* [What to do]:
Render the rows, from their first line through the line containing "The height and", as a JSON list of strings with one string per line, skipping any blank lines.

* [Records for the task]:
◇ ◇ ◇ ◇

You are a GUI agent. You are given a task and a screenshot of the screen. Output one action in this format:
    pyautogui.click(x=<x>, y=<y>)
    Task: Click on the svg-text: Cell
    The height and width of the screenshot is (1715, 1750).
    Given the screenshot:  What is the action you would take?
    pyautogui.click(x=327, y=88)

◇ ◇ ◇ ◇

* [Solution]:
[
  "You are a GUI agent. You are given a task and a screenshot of the screen. Output one action in this format:",
  "    pyautogui.click(x=<x>, y=<y>)",
  "    Task: Click on the svg-text: Cell",
  "    The height and width of the screenshot is (1715, 1750)."
]